I popped in for a couple of stretches at Mandiant’s MIRcon incident response conference today and yesterday and was struck by a panel discussion on Tuesday about defenders going on offense. The gist was half a) it’s of dubious legality and wisdom and half b) you’ve got be an expert to do it properly. Now politics and economics being what they are, a) will ultimately be irrelevant without a prohibition and b) will govern the dynamics.
I recalled Mandiant’s model: they have a bunch of people constantly working on highly technical stuff in a field that changes rapidly—this level of expertise requires economies of scale. The same is true for black hat hackers: economy of scale drives the less skilled to leverage off-the-shelf capabilities, and it drives the more highly skilled to collaborate on the most demanding projects.

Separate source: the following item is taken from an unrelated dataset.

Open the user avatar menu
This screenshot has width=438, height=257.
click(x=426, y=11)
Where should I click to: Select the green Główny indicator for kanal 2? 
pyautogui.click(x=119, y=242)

Because defense costs more than offense, “offensors” could benefit from the same economies of scale. I can imagine a future in which people not only pay for but subscribe to offense as a service, where a group of (nominally) white hatters have their own organizations that do nothing but attack designated black hatters, thereby raising the costs of doing malicious business. The economics might work for the white hatters in much the same way it does for insurance companies, and the product would not be entirely dissimilar. If this sort of activity were tolerated by authorities it might often be preferred by many hackers over black hatting, even if the latter gave bigger paychecks. This could further affect the economics in a good way.
If it will make sense for corporations to go on network counteroffensives themselves, it will make more sense for them to outsource that role if they possibly can. And they might end up being able to.